A number of reagents have been generated for CRISPR/Cas9 genome editing in Drosophila (Gratz et al. 2014; Ren et al. 2013; Kondo and Ueda 2013; Port et al. 2014; Port and Bullock 2016). The ability to efficiently express multiple gRNAs from a single vector provides the advantage of creating multiple CRISPR/Cas9 alleles at a time. An elegant design has previously shown that gRNAs separated by tRNAs allow for genomic editing at multiple loci in Drosophila (Port and Bullock 2016). We generated a similar polycistronic gRNA cassette under the control of the Drosophila snRNA:U6:96Ac (U6:3) regulatory sequences. Individual gRNAs were separated by the Drosophila tRNA:His-GTG-1-4 tRNA (tRNAHis) and targeted the genes yellow (y), crossveinless (cv), vermilion (v), forked (f), and carnation (car) along the X chromosome (A). In theory, after expression of the gRNA cassette, the tRNAs should lead to the formation of secondary RNA structures and be recognized for cleavage by RNase enzymes P and Z (Frendewey et al. 1985; Dubrovsky et al. 2004), releasing the gRNAs for incorporation into Cas9. The gRNA cassette (U6:3-tRNAHis-gRNAy,cv,v,f,car) was stably integrated into the Drosophila genome and crossed to a Cas9 line under the control of the Act5C promoter (Zhang, Koolhaas, and Schnorrer 2014). Females with the genotype Act5c-Cas9/FM7c; U6:3-tRNAHis-gRNAy,cv,v,f,car/+ showed y-, cv-, and f- phenotypes while females with the genotype
y1 w1/FM7c; U6:3-tRNAHis-gRNAy,cv,v,f,car/+ were wild type. We also conducted experiments with a wild type X chromosome in the place of the FM7c balancer chromosome. Results from these experiments were the same, with only evidence for y-, cv-, and f- phenotypes and all females were v+ and car+. We then decided to outcross Act5c-Cas9/FM7c; U6:3-tRNAHis-gRNAy,cv,v,f,car/+ females to a
y1 cv1 v1 f1 stock and score germline transmission of editing at y, cv, and f, on the FM7c balancer chromosome (FM7c = In(1)FM7,
y31d
sc8 wa snX2 vOf
g4 B1).
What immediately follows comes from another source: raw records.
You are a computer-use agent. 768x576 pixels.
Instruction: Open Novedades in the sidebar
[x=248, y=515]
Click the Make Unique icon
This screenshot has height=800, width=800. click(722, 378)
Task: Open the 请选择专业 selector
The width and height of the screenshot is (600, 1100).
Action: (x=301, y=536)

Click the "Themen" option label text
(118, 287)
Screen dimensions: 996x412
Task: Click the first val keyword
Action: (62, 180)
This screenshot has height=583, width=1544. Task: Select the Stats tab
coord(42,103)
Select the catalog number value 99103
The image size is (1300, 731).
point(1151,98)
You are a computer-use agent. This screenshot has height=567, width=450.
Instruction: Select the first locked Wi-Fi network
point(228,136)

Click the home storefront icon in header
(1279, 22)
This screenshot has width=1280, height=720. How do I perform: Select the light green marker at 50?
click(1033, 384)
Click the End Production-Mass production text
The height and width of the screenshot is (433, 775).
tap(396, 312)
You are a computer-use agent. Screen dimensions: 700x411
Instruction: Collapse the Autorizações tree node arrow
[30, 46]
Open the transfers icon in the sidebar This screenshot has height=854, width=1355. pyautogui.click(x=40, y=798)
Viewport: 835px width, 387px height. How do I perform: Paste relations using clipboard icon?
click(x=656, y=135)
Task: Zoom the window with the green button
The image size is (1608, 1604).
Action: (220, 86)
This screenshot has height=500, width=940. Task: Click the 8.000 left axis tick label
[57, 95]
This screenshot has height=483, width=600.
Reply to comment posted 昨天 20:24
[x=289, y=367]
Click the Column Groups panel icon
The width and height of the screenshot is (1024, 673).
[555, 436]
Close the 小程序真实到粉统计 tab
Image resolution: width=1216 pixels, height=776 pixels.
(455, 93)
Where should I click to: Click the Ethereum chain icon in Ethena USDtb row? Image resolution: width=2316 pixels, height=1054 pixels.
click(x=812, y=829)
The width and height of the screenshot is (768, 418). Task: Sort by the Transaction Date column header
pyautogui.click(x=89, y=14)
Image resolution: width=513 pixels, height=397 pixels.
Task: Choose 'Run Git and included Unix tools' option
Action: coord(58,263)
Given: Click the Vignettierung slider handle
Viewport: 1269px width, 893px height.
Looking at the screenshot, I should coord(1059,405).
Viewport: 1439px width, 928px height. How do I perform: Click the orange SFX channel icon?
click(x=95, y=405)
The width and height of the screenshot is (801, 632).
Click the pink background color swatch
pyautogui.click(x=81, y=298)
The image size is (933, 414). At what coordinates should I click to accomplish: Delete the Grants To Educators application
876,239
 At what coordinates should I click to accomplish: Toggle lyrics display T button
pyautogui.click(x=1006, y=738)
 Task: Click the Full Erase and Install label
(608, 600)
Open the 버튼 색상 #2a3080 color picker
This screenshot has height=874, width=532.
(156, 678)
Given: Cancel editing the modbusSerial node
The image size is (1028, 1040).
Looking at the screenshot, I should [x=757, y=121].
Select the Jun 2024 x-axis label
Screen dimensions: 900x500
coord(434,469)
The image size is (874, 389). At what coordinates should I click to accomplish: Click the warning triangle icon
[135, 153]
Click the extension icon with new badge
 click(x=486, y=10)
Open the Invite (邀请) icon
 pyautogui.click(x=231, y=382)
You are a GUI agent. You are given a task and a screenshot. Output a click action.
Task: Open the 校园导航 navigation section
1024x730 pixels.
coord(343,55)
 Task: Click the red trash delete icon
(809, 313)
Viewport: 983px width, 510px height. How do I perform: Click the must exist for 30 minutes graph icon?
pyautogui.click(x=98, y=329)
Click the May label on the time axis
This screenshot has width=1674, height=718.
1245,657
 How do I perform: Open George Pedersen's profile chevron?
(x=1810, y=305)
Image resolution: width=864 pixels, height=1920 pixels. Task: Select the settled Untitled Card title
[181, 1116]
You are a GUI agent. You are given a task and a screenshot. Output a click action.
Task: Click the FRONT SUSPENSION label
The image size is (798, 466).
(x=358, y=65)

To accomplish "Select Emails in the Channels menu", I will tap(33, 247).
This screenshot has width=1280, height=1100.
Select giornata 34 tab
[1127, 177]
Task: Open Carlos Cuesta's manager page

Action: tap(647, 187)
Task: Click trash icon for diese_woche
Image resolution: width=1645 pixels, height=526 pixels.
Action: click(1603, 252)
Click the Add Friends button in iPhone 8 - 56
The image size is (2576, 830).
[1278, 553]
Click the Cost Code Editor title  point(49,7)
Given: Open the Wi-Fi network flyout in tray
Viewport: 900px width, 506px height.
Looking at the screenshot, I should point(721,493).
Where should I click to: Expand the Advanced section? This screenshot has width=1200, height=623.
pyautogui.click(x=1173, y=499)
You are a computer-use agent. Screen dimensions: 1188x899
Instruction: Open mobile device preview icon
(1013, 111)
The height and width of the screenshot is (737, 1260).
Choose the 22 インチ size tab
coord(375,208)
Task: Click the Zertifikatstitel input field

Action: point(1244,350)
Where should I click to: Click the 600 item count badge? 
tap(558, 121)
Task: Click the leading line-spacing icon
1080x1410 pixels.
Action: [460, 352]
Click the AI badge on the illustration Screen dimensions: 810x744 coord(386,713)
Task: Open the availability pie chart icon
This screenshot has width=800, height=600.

We could not score v since FM7c is vOf and also did not score car since we lacked evidence for car phenotypes based on the wild type X experiments. Germline transmission of mutants resulted in 14% of progeny not mutant at any locus, 40% were mutant at one locus, 40% were mutant at two loci, and 6% were mutant at three loci (B). We sequenced the gRNA targeted genomic sites of y, cv, v, f, and car of two phenotypically y+ cv- f- and two y- cv- f- balancers to compare with the original FM7c chromosome. All flies contained out-of-frame indels at the loci consistent with their phenotypes. None of the flies had mutations at v, and one fly had an in-frame indel at car (C). We are unsure why these flies did not show a car- phenotype, however, our sequencing results indicate that germline transmission of editing events did occur at the car locus. Our data suggests that gRNAs targeting y, cv, f, and car were cleaved from the cassette and loaded into Cas9 allowing for subsequent genomic editing. The ability to express multiple gRNAs from a single vector offers advantages over traditional gRNA vectors for Drosophila and will allow researchers to expand their experimental repertoire for CRISPR/Cas9 genome editing. Practically, polycistronic gRNA vectors can be used to quickly generate and expand new balancer genotypes, that would otherwise be difficult and time-consuming through traditional methods.